## The problem
Copy the upset recovery training text from "While the primary" through "airmanship are significant.", swapping "airmanship" for "judgment".

— start of Provided passage —

There is some skepticism that a light aerobatic aircraft can teach anyone anything about flying a swept-winged jet transport. The flight training of a true UPRT program strives to remain within the structural envelope of the non-aerobatic subject aircraft. For a transport category aircraft that would be a 2.5 g limit load and a 3.75 g ultimate load. Likewise, while it is unsafe to flirt with the area at or beyond stall in an aircraft not certified for spins, that threat is not present in an appropriate training aircraft recoverable from autorotation. The excess structural capability and high angle of attack/spin recovery ability of the surrogate training aircraft merely provides a safety margin for the exceedances of the trainee; a safety margin not present in the transport category aircraft in which an upset could be encountered or in a non-aerobatic training aircraft.

It is not the type of training aircraft platform used that matters. What is important are the lessons the aircraft is used to deliver and how they are conveyed. Unfortunately, today too many of these important lessons are not being delivered at all.

While the primary focus of a comprehensive UPRT program is the avoidance and safe recovery from upsets, secondary benefits in the development of manual handling skills, confidence, and airmanship are significant.


We would not conceive of putting pilots on the flight deck unprepared to deal with engine failures, or failures of fuel, electrical, hydraulic, or pressurization systems, yet we continue to inadequately prepare pilots to face the real threat of LOC-I. Accident data shows that among commercial jet transports worldwide there are more accidents and fatalities from the category of LOC-I than from all powerplant or other systems related accidents combined. Introduction of pilots to the fundamentals of all-attitude/all-envelope flight through a comprehensive program involving underlying  academic principles, practical skill development in appropriate surrogate aircraft, and aircraft specific characteristics in a full flight simulator provides the most thorough approach to the reduction of the LOC-I accident rate.

— end of Provided passage —
— start of Material —

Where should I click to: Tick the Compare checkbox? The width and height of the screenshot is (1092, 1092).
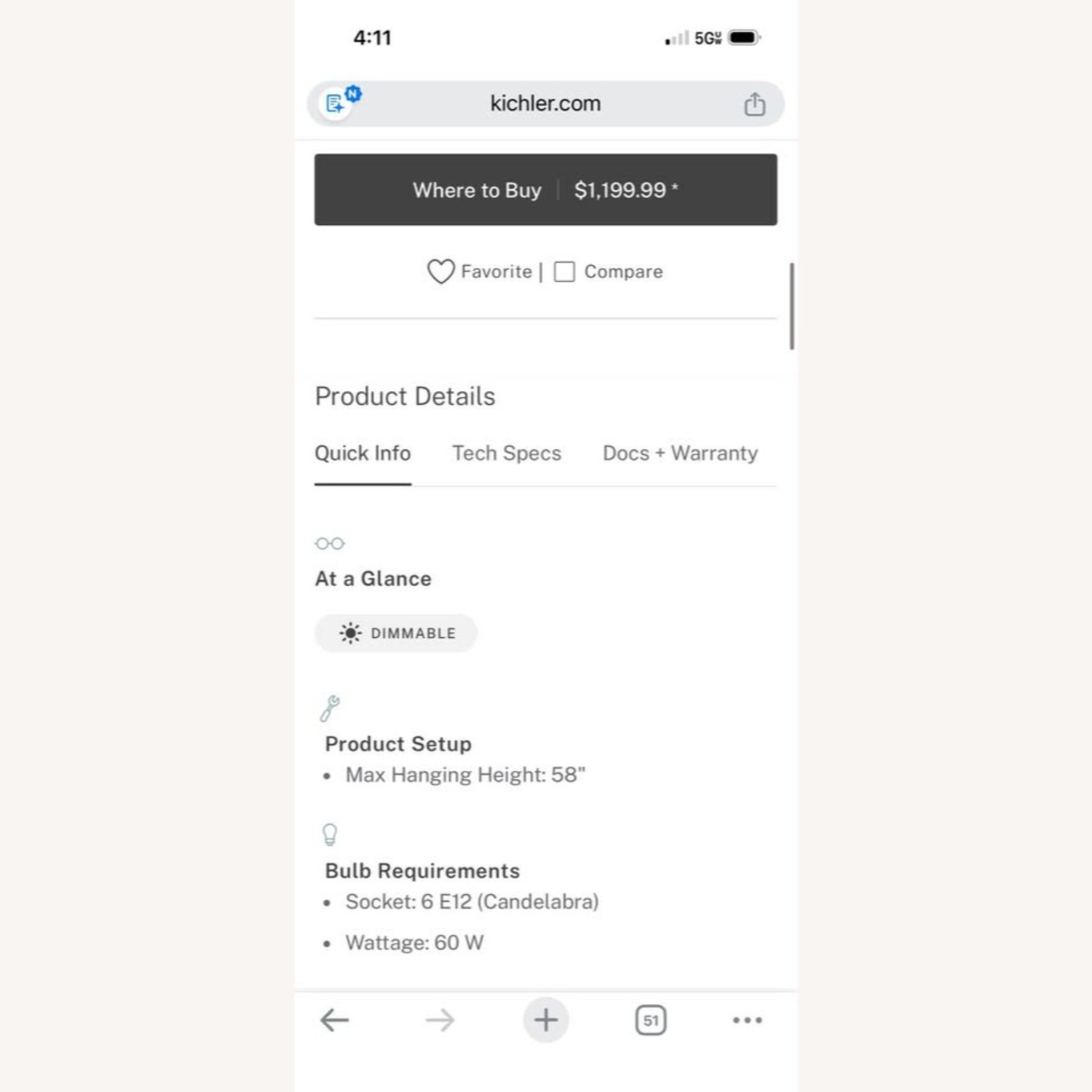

— end of Material —

## Answer to the exercise
While the primary focus of a comprehensive UPRT program is the avoidance and safe recovery from upsets, secondary benefits in the development of manual handling skills, confidence, and judgment are significant.